§ **DATA ROWS**:
▬▬▬▬▬▬
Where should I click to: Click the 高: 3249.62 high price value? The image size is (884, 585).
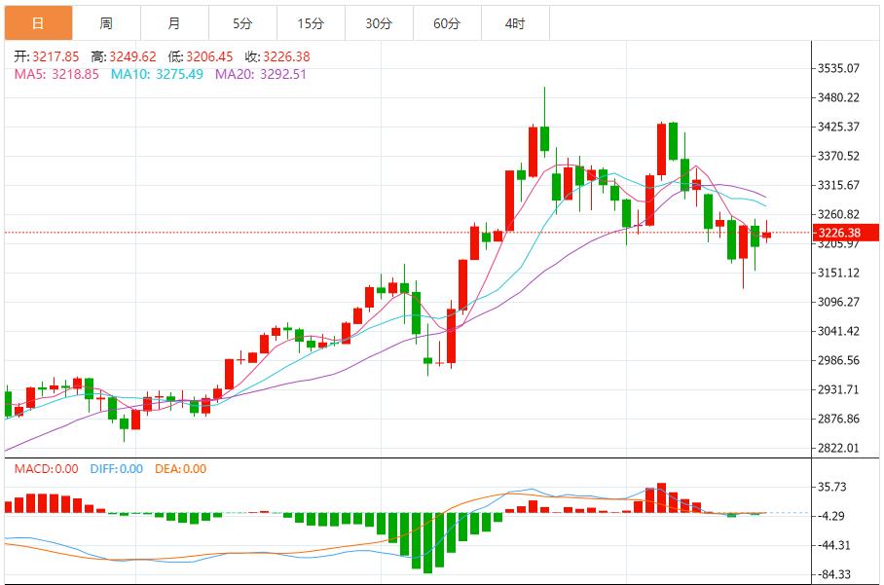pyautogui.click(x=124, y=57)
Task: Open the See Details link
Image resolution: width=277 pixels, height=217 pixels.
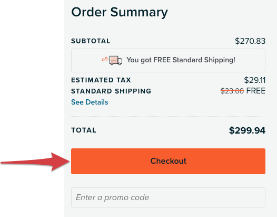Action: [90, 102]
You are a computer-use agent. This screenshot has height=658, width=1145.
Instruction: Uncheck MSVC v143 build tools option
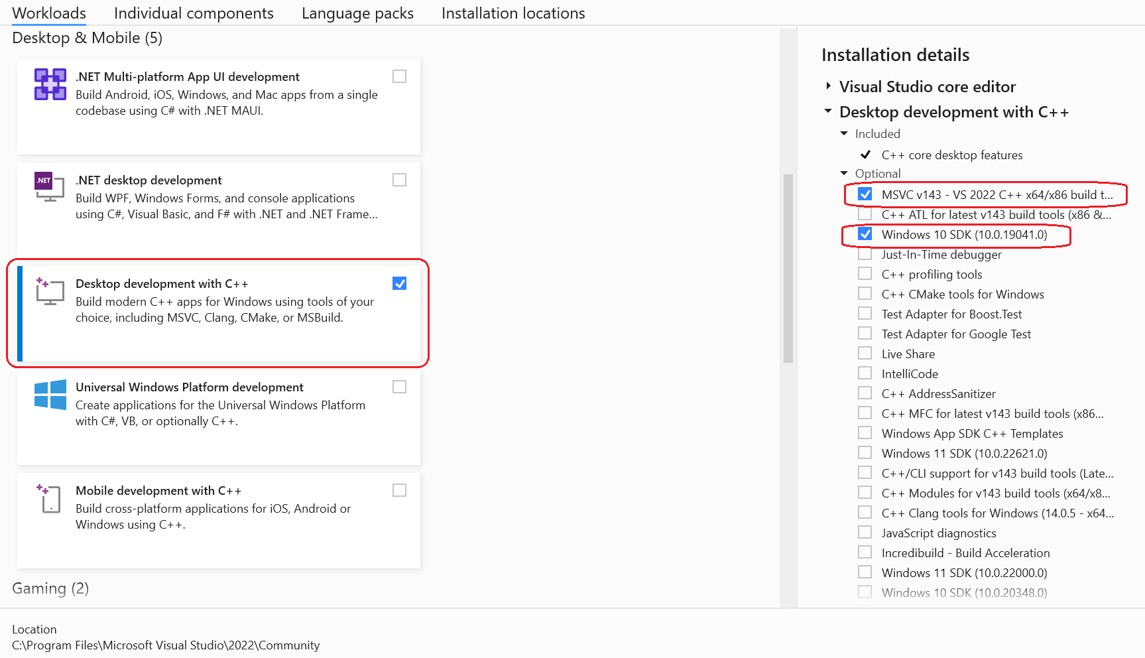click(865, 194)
▬▬▬▬▬▬
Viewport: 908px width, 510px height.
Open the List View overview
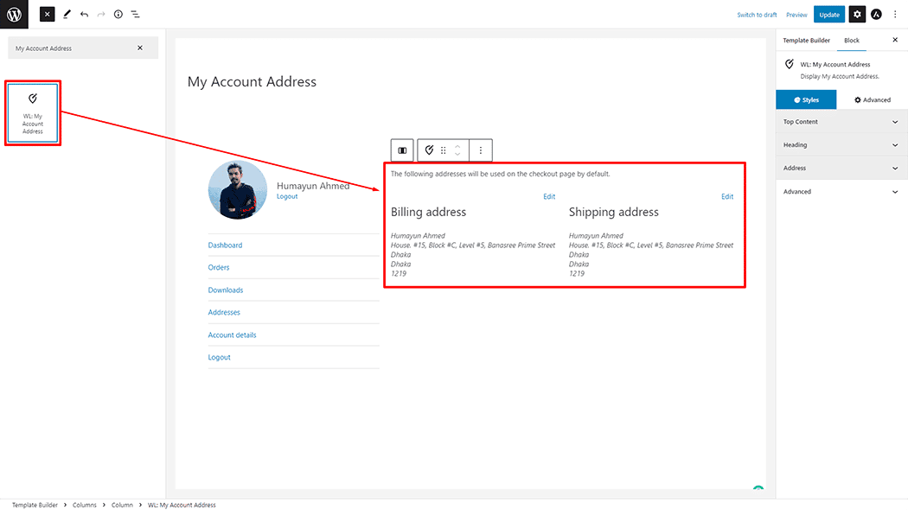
▬▬▬▬▬▬
§ **OBJECTIVE**:
Rewrite the lines as a JSON list of strings, one string per line with blank lines left out, starting at the line that contains "Viewport: 908px width, 510px height." and ending after the line that contains "Open the List View overview".

§ **THE OUTPUT**:
[
  "Viewport: 908px width, 510px height.",
  "Open the List View overview"
]